Либретто для жонглера - страница 4



– Почему бы вам не избавиться от этого хлама и не купить хорошие книги?

– А где? Как? Какие?

Она рассказала мне о том, как мечтала когда-то о сцене, а стала инженером по электротехнике. Зачем, спрашивается?

– Чтобы убить жизнь, – пошутил я. Но я и сам не знал, зачем я целых пять лет сдавал какие-то экзамены, спал за приборами, потел, скучал, решал задачки, зачем?

Она сказала, что раньше брала книги в городской библиотеке.

Разговаривая, мы иногда вдруг умолкали и смотрели друг на друга или просто сидели рядышком и молчали. И я держал её руку в своей. Она отводила глаза. Словно стряхнув с себя оцепенение, вставала с места, прохаживалась по комнате или уходила и включала где-нибудь воду. Или произносила фразу, на которую не надо было отвечать.

Я целыми днями бездельничал. Было приятно просто лежать и ничего не делать. Думать о ней.

Я пытался было писать стихи, но получалось скверно. Бросил. "Something Holds Me In The Ties", – хотелось мне петь. Хотелось слушать музыку, но не было хороших кассет. Я перестал рано вставать. Научился рано ложиться.

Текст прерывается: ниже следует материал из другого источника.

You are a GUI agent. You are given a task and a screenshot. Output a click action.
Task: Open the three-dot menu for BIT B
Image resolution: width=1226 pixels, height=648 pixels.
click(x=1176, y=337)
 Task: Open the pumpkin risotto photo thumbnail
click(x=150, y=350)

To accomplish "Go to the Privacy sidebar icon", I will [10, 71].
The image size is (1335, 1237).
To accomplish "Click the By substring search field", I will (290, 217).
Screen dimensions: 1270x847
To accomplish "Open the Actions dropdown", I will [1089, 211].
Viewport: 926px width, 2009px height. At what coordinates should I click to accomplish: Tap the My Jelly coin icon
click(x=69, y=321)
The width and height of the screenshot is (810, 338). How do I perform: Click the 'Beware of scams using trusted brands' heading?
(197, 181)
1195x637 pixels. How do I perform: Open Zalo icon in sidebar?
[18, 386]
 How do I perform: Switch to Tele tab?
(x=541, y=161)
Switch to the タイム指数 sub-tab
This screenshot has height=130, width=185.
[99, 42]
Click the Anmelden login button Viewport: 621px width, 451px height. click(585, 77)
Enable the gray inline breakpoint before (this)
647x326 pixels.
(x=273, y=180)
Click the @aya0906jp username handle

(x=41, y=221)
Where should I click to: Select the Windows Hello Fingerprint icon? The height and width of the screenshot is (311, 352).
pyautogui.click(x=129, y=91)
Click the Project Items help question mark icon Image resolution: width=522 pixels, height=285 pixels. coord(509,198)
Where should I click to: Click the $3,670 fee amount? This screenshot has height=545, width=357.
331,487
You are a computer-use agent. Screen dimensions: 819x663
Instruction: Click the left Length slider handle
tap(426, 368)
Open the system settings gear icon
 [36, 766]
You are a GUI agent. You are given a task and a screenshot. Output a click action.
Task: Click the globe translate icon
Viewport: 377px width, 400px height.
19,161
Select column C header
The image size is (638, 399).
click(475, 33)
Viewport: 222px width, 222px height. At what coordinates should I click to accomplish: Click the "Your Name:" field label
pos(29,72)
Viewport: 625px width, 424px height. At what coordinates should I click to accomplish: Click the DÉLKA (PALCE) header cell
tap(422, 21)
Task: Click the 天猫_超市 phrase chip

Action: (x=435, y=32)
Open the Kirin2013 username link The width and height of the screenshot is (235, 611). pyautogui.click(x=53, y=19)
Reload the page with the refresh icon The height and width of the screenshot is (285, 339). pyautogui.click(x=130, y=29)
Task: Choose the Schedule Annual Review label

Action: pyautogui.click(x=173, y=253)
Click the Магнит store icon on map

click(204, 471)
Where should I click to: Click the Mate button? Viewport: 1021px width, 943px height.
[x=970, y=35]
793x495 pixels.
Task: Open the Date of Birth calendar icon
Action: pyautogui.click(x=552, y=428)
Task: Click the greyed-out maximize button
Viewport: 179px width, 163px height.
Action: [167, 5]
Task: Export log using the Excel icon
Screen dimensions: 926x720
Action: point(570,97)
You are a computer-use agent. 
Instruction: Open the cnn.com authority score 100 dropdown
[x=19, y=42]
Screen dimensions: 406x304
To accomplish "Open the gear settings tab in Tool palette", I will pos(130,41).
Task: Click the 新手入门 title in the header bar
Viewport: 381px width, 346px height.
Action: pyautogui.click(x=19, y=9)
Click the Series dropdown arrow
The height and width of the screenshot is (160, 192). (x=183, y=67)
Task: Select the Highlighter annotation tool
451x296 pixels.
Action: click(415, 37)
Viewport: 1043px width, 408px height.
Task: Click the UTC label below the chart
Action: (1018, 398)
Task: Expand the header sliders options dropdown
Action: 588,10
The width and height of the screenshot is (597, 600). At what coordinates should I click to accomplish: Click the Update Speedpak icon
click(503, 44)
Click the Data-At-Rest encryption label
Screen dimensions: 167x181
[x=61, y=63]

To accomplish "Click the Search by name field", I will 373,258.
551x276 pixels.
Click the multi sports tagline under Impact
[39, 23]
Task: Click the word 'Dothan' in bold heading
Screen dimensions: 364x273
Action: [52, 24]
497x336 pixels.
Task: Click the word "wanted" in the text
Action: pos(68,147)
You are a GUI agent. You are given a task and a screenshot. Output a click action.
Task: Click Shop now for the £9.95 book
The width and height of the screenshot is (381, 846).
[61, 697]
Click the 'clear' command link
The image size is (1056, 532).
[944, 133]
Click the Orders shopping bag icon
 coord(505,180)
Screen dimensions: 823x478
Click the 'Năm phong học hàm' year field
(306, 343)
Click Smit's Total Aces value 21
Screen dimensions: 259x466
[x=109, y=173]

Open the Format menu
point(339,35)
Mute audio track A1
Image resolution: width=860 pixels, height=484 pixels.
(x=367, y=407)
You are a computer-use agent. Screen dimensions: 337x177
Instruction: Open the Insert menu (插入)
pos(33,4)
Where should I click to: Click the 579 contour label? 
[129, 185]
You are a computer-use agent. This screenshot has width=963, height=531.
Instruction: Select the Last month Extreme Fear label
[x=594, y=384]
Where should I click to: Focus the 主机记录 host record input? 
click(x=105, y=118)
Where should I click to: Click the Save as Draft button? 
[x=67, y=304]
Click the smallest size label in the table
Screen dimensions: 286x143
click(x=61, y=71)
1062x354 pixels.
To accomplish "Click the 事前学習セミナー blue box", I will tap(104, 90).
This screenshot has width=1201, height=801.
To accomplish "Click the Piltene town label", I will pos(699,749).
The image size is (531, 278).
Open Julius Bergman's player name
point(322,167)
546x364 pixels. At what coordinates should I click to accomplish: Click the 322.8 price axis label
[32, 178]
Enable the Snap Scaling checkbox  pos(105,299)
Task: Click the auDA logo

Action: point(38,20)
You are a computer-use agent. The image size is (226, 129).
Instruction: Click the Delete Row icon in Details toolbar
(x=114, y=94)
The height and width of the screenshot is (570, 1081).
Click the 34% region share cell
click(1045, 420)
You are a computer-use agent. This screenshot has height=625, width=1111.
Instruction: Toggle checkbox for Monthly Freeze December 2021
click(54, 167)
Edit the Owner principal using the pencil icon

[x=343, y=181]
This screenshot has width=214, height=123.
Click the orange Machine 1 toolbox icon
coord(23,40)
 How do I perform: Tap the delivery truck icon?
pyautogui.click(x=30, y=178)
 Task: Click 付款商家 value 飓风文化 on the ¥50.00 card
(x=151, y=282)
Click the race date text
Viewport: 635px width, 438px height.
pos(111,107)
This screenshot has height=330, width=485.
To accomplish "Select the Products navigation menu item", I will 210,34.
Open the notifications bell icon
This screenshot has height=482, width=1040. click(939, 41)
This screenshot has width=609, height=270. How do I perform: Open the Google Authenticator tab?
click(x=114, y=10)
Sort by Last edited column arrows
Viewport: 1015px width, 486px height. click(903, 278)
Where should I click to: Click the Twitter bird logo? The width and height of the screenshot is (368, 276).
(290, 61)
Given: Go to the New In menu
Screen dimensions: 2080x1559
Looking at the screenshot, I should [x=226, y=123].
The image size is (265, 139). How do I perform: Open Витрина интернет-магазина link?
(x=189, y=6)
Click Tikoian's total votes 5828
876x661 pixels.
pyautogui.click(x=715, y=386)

В два часа по полуночи я гасил торшер, подтягивал покрывало к плечам, целовал подушку и засыпал.

По ночам дядя просыпался и, кряхтя, шёл на кухню, тяжело ступая на половицы, от чего они немилосердно скрипели. Он звенел посудой, хлопал дверцей холодильника – перекусывал. Поначалу я каждый раз просыпался, потом привык.

Так продолжалось до того самого дня, когда мы вышли с Элиссой к реке и увидели закат.


Run With Me


Мы вышли к реке и увидели красное солнце и необъятное небо. Лениво проплывали баржи, оставляя за собой тяжёлые складки червонного зеркала.

Становилось прохладно.

– Пора возвращаться, – сказала Элисса.

– Не хочется, – сказал я.

– Не хочется, – тихо повторила она.

И мы постояли ещё, а потом она сказала: "Но что будет, если остаться здесь? Жечь костры, пересчитывать звезды? Варить уху? Жить в палатке?"

– Всё это одна бутафория, – сказал я.

– Тогда что? – спросила она. – Всё равно придётся возвращаться.

– Вовсе не обязательно оставаться на одном месте.

Я сказал: "Не нужно оставаться на одном месте. Это огромный мир, и можно идти всё дальше и дальше, и открывать всё новые страны. Это огромный, прекрасный, светлый, неисчерпаемый мир".

– И в нём можно жить? – спросила она.

– Я живу в нём, – сказал я. – А это всего лишь вход, и даже не парадный, а скорее, чёрный. Можно всю жизнь просидеть у дверей, называя это романтикой или чем угодно, да так и не войти. Как в притче у Кафки.

– И кто же страж этих дверей? – спросила Элисса.

– Ночь, – сказал я. – Нужно миновать её, не задев. Нужно уметь пройти её насквозь и не окраситься в чёрное, пронзить её подобно молнии.

– Пойдём, – сказала Элисса.

– Нет! – воскликнул я. – Останемся ещё хоть ненадолго.

– Поздно уже, – возразила она.

И мы вернулись. Дядя пребывал в самом мрачном настроении. Наверное, какие-нибудь неприятности. У этих людей вечно какие-нибудь неприятности; я решил не обращать на него внимания. Но Элисса, кажется, расстроилась. Она такая чуткая.

Они закрылись в спальне и о чём-то говорили там, – я не слышал, о чём, но вряд ли о чём-то приятном. Я лежал и читал ирландские сказки. А потом постучался и спросил, не составит ли мне кто-нибудь компанию и не попьёт ли со мной чаю. Голос дяди ответил, что нет. Мне показалось, что ответ прозвучал несколько раздражённо. Что мне оставалось делать? Я отправился пить чай один. И в этот вечер больше не видел Элиссы.